The Samesite Cookies settings can be accessed in the Cookie Settings heading of the Surfer section of the Configuration Admin. There are 6 settings and 4-5 options for each.

The options are:

  • Strict -- Only allow cookies on requests and redirects sent by NATS to NATS. This means that requests from other sites -- including redirects -- will not include the cookies that were set by NATS.
  • Lax -- Only allow cookies on redirects from other sites to NATS -- not requests. This means that if another site includes a banner from NATS, or an iFrame from NATS, NATS cookies will not be sent.
  • None -- Allow NATS cookies on requests and redirects from other sites to NATS. This means that cookies created by NATS will always be sent to NATS from other sites. Note: this only works if Secure is on. If Secure is not set for a cookie, NATS will send Lax instead of None to avoid a browser error.

The settings are:

  • HTTP_COOKIE_SAMESITE - Set SameSite for regular cookies (which includes affiliate/admin cookies)
    • HTTP_COOKIE_SAMESITE_SURFER - Set SameSite for cookies for surfers
    • HTTP_COOKIE_SAMESITE_MEMBER - Set SameSite for cookies for members (there are currently no member cookies).
  • HTTP_SESSION_SAMESITE - Set SameSite for php session cookies (which includes affiliate/admin cookies)
    • HTTP_SESSION_SAMESITE_SURFER - Set SameSite for php session cookies for surfers
    • HTTP_SESSION_SECURE_MEMBER - Set SameSite for php session cookies for members (there are currently no member session cookies).
  • Use HTTP_COOKIE_SAMESITE/HTTP_SESSION_SAMESITE setting (for surfer and member configs). Use whatever is set for the main config setting for the cookie sub-types.

For SameSite, the NATS config defaults to Strict for regular cookies and sessions (which only includes affiliate/admin cookies), and Lax for surfer and member cookies and sessions.
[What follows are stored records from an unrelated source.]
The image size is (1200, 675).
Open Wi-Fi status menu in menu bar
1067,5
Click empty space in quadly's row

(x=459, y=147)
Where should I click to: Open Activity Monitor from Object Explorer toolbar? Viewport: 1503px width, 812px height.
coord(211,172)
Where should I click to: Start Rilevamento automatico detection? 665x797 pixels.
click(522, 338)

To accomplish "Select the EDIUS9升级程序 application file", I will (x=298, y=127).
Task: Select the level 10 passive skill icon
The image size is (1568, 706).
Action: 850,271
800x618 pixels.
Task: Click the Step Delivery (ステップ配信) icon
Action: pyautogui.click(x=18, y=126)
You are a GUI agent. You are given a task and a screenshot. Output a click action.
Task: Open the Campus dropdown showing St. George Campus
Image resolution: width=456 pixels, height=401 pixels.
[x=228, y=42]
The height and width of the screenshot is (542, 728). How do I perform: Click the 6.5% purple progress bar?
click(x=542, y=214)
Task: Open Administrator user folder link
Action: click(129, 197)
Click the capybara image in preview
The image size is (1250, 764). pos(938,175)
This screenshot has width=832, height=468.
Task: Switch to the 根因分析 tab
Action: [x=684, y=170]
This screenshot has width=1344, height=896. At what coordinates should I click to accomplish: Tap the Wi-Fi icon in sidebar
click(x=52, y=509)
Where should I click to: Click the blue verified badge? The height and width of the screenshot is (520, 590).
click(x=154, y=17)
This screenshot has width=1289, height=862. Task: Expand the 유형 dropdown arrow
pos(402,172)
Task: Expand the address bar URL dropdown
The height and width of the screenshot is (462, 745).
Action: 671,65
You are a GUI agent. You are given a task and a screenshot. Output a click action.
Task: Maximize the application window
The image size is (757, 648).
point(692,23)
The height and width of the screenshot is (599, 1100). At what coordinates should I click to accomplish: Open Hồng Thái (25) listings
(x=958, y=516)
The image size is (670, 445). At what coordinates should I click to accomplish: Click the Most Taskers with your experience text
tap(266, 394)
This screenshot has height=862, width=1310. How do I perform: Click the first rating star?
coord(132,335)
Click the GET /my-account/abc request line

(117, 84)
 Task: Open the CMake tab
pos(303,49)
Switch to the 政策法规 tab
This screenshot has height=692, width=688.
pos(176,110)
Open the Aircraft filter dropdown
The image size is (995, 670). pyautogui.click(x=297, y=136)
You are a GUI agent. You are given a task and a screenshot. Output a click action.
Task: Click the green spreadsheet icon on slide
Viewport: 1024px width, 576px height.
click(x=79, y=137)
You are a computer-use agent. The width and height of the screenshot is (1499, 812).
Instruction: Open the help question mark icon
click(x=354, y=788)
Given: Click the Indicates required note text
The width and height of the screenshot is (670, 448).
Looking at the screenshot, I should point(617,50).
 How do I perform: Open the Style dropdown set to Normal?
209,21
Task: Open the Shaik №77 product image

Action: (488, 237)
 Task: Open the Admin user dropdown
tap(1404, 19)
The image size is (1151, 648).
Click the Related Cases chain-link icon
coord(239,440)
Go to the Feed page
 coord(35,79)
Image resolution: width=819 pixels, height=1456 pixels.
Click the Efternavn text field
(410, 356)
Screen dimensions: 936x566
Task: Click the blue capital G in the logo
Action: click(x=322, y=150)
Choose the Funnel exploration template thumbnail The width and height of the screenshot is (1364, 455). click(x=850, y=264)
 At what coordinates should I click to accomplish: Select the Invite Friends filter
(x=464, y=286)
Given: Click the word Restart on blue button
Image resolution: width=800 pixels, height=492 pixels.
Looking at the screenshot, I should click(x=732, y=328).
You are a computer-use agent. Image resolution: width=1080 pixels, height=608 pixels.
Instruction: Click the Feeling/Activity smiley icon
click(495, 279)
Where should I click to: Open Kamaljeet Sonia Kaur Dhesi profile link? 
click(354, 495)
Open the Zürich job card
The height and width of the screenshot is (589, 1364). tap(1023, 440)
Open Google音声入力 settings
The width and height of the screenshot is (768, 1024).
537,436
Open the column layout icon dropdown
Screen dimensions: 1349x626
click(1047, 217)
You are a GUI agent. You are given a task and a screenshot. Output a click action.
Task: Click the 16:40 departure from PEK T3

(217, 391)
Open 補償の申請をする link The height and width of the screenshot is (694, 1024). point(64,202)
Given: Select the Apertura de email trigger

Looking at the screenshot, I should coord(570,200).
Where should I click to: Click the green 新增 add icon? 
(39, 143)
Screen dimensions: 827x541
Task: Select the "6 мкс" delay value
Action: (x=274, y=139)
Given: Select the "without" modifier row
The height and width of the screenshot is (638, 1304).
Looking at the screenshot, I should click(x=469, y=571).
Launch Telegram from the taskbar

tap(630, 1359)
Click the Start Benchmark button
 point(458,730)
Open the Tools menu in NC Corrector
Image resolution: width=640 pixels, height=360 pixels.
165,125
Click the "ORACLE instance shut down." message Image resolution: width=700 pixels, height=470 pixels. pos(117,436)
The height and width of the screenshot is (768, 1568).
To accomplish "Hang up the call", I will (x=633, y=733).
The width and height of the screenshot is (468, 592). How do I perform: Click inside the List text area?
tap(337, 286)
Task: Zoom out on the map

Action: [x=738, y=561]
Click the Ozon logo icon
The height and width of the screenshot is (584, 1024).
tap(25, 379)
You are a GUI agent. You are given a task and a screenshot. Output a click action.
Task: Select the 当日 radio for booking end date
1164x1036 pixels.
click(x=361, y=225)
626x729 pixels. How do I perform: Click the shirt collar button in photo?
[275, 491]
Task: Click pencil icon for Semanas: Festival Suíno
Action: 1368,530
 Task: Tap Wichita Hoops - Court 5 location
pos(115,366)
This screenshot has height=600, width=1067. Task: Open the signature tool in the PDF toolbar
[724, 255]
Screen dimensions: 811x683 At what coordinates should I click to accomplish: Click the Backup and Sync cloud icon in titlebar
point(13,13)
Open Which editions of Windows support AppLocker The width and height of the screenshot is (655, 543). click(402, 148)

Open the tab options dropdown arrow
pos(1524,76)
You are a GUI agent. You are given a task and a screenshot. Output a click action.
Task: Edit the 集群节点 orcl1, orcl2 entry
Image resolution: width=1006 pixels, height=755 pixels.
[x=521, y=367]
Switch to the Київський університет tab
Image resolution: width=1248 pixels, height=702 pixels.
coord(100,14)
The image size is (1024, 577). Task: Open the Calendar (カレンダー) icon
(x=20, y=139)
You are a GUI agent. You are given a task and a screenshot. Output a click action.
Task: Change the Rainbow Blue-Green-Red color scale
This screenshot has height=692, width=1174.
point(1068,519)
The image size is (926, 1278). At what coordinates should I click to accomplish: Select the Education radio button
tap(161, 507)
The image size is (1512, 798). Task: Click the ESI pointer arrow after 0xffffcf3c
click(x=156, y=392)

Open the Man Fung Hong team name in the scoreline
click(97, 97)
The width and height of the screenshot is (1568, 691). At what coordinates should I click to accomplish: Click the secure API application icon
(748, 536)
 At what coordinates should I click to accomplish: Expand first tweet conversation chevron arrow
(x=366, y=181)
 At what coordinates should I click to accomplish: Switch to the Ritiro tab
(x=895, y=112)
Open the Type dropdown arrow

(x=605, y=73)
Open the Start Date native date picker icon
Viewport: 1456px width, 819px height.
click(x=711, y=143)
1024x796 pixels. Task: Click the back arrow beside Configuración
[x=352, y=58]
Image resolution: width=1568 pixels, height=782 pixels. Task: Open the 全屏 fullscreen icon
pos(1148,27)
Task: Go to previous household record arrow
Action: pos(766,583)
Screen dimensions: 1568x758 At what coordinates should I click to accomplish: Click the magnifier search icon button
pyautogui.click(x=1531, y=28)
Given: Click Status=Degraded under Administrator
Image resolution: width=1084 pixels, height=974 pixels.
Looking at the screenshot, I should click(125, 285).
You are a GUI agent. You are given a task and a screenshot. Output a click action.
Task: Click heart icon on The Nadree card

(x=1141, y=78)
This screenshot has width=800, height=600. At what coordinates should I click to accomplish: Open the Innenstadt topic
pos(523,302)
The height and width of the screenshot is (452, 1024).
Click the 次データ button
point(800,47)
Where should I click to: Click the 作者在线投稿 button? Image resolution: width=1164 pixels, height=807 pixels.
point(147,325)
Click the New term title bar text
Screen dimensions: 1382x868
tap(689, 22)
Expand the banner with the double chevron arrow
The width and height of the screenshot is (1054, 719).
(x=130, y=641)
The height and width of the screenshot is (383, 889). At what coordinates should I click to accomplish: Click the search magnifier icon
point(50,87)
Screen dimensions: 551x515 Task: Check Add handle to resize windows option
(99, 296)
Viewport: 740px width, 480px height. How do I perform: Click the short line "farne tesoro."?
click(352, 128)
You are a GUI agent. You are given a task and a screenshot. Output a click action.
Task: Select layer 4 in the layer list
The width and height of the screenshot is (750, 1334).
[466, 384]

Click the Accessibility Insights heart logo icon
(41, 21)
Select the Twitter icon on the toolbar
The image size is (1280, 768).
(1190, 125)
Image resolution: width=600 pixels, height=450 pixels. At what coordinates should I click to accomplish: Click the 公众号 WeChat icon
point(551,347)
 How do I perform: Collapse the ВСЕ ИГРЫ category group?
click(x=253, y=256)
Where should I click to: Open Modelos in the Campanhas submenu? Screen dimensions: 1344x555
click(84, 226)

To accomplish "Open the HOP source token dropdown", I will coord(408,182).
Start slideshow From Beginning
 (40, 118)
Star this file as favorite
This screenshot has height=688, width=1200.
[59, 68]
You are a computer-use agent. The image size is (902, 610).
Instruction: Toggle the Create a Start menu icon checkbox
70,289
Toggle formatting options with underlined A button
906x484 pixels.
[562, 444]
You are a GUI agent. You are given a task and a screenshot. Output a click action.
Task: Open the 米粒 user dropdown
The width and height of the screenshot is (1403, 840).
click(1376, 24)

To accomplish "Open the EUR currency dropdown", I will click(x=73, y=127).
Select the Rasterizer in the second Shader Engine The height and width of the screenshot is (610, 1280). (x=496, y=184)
This means that by default redirects to nats for affiliates and admins will not include cookies, to provide extra security. While NATS includes protections against cross-site requests, the purpose of the SameSite setting was to block requests such as this. If your setup requires affiliates and admins to be logged when redirected from a separate site to NATS, you would need to set Lax for those cookies/sessions. If you for some reason need to make includes of authenticated images or iframes to NATS for logged in admins/affiliates, you would need to set None for SameSite for these cookies, and also make sure you have HTTPS in use everywhere so that Secure will work properly.

By default redirects for surfers to nats will include cookies (Lax, but requests from third-party sites (banner images, iframes) will not include cookies. If you are including banners, this should still work fine as long as you are continuing to pass the nats code through with the include. If you are using iframe includes (which are not supported by NATS), you would need to set None for SameSite for these cookies, and also make sure you have HTTPS in use both on your NATS install and tours.